Agilent Technologies recalled 67 units of FLEX Monoclonal Mouse Anti-Human CD20cy on August 11, 2025. The recall stems from the potential for weak staining leading to false negative results in B-cell identification. Healthcare providers must cease use immediately and follow recall instructions.
Their is the potential for weak staining which may result in false negative CD20 identification.
Patients and healthcare providers should stop using this device immediately. Follow the recall instructions provided by the manufacturer. Contact Agilent Technologies Denmark ApS or your healthcare provider for instructions. Notification method: N/A
The recalled product is the FLEX Monoclonal Mouse Anti-Human CD20cy, Clone L26, with model number GA60461-2J. It is intended for immunohistochemistry use with the Dako Omnis instrument. The product was distributed nationwide across multiple states.
The product poses a high risk due to the potential for weak staining. This may lead to false negative results in identifying CD20, which is crucial for diagnosing B-cell neoplasms.

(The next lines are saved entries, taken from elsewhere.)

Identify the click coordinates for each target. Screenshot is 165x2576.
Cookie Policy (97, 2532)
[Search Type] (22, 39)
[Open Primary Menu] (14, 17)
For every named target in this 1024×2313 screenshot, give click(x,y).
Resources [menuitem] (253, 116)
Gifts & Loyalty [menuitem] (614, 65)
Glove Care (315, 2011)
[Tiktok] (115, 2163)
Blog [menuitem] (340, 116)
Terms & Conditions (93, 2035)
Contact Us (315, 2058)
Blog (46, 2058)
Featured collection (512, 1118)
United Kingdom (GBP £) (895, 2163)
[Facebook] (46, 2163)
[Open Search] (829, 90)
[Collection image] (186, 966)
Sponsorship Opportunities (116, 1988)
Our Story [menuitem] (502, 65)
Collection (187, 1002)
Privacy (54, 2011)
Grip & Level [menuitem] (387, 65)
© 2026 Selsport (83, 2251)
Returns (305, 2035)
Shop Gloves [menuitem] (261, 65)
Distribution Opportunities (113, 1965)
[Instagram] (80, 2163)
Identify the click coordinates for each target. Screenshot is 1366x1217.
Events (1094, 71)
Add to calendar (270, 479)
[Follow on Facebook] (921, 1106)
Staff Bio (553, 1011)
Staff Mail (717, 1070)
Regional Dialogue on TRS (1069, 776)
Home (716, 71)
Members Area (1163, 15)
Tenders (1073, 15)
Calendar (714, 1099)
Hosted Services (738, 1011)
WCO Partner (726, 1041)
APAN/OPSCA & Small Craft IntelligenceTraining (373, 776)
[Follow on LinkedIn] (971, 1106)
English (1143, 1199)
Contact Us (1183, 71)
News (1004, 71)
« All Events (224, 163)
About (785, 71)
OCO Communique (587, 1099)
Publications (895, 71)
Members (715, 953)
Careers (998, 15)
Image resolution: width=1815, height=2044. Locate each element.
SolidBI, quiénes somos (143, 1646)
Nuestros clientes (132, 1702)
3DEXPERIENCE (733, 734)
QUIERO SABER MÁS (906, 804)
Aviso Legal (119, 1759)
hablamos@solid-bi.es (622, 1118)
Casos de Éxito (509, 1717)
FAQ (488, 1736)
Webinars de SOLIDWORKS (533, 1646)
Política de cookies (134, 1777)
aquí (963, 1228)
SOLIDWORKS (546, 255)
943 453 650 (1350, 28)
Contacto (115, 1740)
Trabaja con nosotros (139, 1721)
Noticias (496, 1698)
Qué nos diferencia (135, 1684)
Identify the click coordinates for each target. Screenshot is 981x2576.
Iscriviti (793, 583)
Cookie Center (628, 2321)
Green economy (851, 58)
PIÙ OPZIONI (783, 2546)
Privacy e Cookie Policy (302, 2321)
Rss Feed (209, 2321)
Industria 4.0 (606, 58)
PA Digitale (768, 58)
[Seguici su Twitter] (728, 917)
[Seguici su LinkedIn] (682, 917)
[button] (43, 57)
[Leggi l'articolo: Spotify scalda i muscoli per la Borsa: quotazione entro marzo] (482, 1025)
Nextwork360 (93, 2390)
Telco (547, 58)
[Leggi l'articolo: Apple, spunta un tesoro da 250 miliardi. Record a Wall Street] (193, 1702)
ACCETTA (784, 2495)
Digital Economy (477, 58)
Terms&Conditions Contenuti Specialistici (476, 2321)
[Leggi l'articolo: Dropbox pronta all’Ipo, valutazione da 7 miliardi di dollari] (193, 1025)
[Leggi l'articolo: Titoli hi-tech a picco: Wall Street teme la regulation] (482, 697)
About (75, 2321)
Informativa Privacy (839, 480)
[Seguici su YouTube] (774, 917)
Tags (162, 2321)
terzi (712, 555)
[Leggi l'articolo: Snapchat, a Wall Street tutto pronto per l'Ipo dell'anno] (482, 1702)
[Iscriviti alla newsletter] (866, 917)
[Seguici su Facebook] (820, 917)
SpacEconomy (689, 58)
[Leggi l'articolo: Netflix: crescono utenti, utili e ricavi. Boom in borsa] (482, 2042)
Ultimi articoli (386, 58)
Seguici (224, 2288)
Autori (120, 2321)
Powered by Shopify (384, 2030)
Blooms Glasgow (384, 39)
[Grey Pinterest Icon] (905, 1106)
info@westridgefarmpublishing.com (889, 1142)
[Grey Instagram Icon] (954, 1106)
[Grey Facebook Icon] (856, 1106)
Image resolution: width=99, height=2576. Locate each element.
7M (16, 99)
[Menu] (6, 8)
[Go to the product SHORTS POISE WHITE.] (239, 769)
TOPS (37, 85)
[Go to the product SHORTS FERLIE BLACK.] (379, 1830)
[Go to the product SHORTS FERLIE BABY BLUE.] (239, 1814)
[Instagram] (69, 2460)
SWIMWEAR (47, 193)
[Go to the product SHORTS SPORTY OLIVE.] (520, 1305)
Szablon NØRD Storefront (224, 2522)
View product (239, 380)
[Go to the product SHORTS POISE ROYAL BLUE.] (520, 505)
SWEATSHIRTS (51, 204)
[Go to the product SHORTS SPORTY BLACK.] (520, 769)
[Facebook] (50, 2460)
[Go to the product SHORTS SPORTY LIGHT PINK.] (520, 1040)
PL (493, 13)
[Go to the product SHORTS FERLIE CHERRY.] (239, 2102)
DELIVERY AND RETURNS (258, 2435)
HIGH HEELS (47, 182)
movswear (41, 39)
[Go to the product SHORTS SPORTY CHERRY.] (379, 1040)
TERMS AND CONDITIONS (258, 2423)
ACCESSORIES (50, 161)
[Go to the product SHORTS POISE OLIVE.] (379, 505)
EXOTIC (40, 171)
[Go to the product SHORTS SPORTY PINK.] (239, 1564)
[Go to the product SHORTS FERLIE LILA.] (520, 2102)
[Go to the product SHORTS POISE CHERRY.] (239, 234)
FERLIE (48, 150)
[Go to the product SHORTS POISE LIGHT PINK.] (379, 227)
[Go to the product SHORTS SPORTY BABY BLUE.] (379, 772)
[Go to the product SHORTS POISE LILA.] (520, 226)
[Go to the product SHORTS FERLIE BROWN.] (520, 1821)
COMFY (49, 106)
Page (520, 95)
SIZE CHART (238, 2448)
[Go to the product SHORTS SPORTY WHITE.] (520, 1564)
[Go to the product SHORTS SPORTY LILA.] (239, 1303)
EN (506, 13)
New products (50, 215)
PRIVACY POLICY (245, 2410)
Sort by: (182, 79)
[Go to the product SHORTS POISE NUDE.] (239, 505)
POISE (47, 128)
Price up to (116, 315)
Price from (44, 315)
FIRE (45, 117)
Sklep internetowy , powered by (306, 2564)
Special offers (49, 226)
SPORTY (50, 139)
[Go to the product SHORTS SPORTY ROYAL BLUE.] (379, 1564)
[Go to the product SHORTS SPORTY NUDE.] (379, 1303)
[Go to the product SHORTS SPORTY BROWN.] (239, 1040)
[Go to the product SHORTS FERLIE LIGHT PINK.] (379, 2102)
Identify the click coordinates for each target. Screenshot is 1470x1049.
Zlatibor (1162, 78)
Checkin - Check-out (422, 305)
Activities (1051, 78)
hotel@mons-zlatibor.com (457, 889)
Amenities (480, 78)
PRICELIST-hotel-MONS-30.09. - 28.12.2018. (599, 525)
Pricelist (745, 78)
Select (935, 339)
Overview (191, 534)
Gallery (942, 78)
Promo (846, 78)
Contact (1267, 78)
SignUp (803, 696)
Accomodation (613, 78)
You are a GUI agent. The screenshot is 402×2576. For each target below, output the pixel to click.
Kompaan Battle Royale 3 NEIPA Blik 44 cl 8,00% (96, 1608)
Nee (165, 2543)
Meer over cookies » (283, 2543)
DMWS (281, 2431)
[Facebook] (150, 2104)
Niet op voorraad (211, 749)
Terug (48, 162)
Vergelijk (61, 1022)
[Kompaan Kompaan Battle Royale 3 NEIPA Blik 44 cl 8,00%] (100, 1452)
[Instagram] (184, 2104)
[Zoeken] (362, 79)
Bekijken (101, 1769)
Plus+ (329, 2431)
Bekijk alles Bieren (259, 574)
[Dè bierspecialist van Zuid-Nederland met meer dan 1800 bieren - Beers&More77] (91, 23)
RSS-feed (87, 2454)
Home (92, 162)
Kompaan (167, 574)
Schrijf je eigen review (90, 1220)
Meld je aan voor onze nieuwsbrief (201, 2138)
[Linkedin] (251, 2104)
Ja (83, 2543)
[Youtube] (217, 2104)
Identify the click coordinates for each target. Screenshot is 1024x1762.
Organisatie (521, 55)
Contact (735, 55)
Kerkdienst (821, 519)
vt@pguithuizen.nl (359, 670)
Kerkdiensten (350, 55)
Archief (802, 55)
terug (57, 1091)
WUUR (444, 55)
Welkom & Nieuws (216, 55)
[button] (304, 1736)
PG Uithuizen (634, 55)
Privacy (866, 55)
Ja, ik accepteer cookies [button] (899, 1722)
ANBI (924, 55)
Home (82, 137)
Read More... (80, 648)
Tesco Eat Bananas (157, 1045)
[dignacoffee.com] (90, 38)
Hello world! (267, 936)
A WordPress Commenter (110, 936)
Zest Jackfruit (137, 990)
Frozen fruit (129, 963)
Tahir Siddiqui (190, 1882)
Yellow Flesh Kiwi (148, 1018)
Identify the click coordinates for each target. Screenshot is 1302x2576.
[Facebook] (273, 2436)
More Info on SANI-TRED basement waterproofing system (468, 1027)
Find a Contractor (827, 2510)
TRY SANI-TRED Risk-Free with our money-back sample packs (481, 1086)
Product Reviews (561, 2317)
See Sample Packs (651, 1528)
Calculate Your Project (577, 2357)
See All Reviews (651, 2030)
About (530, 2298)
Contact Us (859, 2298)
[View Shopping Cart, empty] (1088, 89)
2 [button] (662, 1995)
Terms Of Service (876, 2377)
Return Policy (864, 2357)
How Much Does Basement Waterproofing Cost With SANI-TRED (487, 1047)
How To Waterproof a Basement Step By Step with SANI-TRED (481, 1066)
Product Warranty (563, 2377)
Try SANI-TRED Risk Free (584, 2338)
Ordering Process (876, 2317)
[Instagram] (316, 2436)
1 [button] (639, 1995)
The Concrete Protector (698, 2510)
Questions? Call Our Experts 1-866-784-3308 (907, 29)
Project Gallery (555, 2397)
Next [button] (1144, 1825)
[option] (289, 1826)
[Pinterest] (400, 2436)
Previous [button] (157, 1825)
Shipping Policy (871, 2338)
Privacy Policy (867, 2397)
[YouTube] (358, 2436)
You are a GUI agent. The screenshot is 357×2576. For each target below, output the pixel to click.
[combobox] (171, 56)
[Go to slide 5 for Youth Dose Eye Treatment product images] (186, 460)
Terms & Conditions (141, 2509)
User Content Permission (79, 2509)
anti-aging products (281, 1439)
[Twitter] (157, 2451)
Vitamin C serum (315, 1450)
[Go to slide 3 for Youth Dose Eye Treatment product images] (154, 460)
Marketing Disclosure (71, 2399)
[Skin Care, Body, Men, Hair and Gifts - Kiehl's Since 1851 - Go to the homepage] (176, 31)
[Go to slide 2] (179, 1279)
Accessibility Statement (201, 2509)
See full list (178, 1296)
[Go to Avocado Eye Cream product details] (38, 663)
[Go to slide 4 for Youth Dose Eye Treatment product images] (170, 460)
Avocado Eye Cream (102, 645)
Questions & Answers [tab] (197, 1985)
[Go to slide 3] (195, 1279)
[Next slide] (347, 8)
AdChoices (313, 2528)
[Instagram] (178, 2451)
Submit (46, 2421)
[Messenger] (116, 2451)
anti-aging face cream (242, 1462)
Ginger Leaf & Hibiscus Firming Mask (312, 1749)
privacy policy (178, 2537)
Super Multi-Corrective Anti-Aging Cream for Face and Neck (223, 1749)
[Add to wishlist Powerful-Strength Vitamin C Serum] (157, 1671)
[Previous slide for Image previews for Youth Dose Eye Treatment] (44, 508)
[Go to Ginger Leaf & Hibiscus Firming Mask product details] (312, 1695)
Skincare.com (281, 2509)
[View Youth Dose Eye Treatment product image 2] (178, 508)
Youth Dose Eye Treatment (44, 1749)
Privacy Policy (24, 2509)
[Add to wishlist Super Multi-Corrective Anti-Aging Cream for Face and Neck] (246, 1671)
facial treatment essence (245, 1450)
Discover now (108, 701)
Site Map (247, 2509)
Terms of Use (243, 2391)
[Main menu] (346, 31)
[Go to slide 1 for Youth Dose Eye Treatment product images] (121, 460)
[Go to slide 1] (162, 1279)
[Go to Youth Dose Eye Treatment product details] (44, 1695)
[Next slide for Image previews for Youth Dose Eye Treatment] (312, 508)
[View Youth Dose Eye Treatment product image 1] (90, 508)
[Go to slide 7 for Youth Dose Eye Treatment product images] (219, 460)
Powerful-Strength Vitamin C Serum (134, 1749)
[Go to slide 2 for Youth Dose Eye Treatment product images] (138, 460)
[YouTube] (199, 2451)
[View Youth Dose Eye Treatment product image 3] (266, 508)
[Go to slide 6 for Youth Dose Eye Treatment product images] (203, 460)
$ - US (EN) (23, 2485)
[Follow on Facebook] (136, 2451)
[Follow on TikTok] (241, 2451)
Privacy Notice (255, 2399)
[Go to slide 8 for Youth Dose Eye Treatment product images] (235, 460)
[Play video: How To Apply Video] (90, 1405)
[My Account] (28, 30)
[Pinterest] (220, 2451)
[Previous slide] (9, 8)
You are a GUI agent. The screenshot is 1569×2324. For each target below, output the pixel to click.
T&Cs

No specific incidents have been reported yet. The recall is proactive, aiming to prevent potential misdiagnosis in patients.
Stop using the affected product immediately. Contact Agilent Technologies Denmark ApS or your healthcare provider for further instructions.
For more information, visit the FDA recall notice at https://www.accessdata.fda.gov/scripts/enforcement/enforce_rpt-Product-Tabs.cfm?recall_number=Z-2565-2025.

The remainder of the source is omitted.